Farrar agrees: "If you look at the key geographies around the world, add in the Brugal golden rum brand we acquired about a year ago and Beam's brands that weren't formerly in Maxxium, we suddenly had the scale that we needed in the markets that demanded such scale, for example, in Spain and the UK. We've got the scale in those two markets now to compete effectively with any of the other major players."

The suggestion that Beam and Edrington could have merged, however, gets short shrift from both Farrar and Gaynor. "I never comment on those kinds of things," says Gaynor. "That goes in to (Beam's parent company) Fortune Brands." Again, Farrar concurs.

The structure of the new alliance, detailed above, would at first sight appear somewhat convoluted, but Farrar believes the format offers a pragmatic solution. "Where we (Edrington) have become the wholly-owned business, we are a very strong part of that business," he says. "The same applies for where Beam has taken wholly-owned ownership.

"As we made the change, we felt that there was a way of ensuring that we didn't allow any bureaucracy or any additional infrastructure to slow down what we believed is absolutely critical looking forward. In a slightly more troubled economic environment, speed and agility is going to be extremely important in delivering the kind of brand goals we're looking for."

Donard Gaynor, MD for Beam Global's international operations.

Gaynor offers the Australian market, where Beam's Jim Beam Bourbon is the biggest spirits brand, as an example of this thinking. "We're working with Coca-Cola as our distributor (in Australia), and there was no need to do anything more complicated than that," he says. "It's just logical."

But whither the Maxxium name? So far, both Beam Global and Edrington have referred to the partnership simply as an "Alliance". What will happen to the Maxxium moniker going forward?

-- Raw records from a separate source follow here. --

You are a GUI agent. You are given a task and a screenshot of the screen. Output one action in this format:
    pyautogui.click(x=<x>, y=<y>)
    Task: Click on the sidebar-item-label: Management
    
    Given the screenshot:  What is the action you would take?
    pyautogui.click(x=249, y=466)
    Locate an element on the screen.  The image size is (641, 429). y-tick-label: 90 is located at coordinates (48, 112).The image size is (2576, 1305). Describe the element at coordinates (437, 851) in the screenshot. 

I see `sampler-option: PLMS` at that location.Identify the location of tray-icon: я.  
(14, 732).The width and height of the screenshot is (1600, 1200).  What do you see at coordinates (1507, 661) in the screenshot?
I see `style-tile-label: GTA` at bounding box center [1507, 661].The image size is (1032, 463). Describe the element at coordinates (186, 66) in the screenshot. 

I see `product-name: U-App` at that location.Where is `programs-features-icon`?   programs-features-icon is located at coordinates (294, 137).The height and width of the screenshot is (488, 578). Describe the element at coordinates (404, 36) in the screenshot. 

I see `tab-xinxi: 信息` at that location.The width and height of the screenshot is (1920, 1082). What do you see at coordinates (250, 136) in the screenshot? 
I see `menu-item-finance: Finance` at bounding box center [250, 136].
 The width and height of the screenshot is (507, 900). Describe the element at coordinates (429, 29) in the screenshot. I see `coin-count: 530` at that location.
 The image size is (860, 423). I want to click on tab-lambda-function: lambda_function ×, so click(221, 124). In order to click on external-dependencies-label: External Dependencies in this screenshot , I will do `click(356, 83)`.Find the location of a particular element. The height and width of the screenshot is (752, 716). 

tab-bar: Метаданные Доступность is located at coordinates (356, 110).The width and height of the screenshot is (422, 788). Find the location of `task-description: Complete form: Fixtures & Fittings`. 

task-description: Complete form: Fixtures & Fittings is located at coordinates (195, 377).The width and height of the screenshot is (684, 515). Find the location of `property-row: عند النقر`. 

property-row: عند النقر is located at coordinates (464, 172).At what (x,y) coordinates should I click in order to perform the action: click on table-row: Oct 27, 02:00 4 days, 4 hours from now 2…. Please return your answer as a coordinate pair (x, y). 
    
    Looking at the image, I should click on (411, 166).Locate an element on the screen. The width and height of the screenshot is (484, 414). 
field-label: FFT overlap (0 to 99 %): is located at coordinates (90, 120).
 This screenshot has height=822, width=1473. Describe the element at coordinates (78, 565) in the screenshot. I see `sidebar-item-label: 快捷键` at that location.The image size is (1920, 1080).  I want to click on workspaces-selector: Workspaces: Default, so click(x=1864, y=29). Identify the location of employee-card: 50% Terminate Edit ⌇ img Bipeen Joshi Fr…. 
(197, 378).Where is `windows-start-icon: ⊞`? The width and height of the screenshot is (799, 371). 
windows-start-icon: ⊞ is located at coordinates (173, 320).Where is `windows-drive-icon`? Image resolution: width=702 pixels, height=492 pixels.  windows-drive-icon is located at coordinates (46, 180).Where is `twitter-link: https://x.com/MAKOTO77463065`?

"Maxxium is a name that's been around for ten years now and has built a certain amount of recognition with the trade," says Gaynor. "So, Maxxium will remain the name of the JV entities and Edrington will also use the name for its wholly-owned subsidiaries." Beam Global already had "pretty strong" subsidiaries going in several of the markets where it will own the operations, Gaynor notes, "so we will move to the Beam Global name there. But we will use the name that is most recognised commercially in the respective marketplaces going forward."

Going forward, then, I ask Farrar if this new alliance would consider taking new partners on board? "The intention at the moment is not to look for additional partners," he says. "We are confident that we have got brands that cover all drinking occasions, therefore, at the moment, we're absolutely focused on driving our core brands.

"If, in the fullness of time, we identify areas where we could work closely with other people, I wouldn't rule it out, but it's certainly not an immediate objective."